Work item: Return each line of the listing that follows in which the string "header" can be found.

Supplied entries:
§ §

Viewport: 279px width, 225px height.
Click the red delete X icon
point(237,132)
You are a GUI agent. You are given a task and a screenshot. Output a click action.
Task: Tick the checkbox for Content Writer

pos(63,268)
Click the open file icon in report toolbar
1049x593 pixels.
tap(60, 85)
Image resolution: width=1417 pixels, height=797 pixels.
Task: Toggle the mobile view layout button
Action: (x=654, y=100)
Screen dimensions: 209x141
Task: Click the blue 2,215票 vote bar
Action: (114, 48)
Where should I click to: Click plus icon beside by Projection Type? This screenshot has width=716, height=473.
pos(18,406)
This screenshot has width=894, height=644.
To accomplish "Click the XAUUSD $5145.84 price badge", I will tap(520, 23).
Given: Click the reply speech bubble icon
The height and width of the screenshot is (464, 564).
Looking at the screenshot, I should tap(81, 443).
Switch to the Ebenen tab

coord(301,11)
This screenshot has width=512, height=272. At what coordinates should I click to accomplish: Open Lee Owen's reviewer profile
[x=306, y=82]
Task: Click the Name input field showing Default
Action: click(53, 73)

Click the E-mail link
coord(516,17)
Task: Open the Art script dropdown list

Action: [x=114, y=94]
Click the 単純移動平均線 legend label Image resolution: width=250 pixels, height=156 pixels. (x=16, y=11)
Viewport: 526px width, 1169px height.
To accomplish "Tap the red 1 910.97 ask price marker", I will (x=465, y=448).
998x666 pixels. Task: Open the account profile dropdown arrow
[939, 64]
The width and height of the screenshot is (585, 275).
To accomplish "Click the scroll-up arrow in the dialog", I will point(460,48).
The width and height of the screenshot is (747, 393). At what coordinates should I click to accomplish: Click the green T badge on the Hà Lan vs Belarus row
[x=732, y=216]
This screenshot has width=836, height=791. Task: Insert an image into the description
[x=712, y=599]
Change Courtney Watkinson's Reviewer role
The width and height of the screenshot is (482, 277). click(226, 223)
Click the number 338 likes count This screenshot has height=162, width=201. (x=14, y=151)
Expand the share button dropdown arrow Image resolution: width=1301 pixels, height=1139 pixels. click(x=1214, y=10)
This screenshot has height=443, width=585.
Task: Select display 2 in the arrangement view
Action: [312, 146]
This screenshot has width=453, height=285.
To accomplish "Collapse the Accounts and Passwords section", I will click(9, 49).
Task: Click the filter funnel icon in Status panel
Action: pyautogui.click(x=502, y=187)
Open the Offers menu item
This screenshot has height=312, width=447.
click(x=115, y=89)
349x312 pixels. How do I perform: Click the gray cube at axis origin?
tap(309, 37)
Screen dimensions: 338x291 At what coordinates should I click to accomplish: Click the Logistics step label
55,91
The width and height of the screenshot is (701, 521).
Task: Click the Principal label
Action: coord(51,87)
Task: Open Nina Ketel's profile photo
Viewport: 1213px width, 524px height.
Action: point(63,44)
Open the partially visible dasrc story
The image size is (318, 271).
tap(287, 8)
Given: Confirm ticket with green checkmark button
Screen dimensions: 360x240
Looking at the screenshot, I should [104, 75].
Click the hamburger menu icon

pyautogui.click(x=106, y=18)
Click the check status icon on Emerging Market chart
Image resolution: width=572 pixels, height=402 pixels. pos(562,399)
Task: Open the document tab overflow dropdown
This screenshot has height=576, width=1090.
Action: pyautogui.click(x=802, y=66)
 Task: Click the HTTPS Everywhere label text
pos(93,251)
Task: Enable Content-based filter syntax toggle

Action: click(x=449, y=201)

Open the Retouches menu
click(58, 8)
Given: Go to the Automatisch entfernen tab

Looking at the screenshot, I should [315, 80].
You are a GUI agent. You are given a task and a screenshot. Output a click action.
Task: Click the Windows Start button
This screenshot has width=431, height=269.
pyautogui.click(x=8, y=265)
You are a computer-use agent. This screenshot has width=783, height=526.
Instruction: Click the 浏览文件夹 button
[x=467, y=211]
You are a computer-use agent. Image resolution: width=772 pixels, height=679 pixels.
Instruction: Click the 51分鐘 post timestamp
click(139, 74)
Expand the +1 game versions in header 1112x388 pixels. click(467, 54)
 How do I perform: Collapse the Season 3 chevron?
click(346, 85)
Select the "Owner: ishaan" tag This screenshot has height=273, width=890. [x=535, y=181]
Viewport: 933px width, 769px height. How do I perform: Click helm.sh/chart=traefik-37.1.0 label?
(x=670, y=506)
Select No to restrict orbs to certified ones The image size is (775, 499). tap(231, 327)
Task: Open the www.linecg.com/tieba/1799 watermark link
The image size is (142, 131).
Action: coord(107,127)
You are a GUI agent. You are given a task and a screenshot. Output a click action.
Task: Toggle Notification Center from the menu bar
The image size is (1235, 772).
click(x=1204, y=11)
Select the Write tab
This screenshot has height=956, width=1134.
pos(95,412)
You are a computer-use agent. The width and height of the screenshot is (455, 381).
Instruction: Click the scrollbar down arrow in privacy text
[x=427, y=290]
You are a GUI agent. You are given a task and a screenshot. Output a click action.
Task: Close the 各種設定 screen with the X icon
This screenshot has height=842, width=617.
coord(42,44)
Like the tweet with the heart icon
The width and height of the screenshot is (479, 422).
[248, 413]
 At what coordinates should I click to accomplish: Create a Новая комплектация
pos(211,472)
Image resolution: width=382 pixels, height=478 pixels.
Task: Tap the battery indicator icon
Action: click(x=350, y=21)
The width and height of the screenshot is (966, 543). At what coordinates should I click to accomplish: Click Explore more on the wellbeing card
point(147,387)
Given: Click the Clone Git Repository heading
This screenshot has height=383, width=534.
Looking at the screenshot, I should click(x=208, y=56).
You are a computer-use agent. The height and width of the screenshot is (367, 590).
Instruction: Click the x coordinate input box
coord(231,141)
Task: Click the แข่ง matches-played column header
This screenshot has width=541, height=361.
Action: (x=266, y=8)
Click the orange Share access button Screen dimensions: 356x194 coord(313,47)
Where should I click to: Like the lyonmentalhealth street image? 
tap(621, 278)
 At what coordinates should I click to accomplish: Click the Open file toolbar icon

§ §

Result of this task:
Expand the +1 game versions in header 1112x388 pixels. click(467, 54)
Task: Click the แข่ง matches-played column header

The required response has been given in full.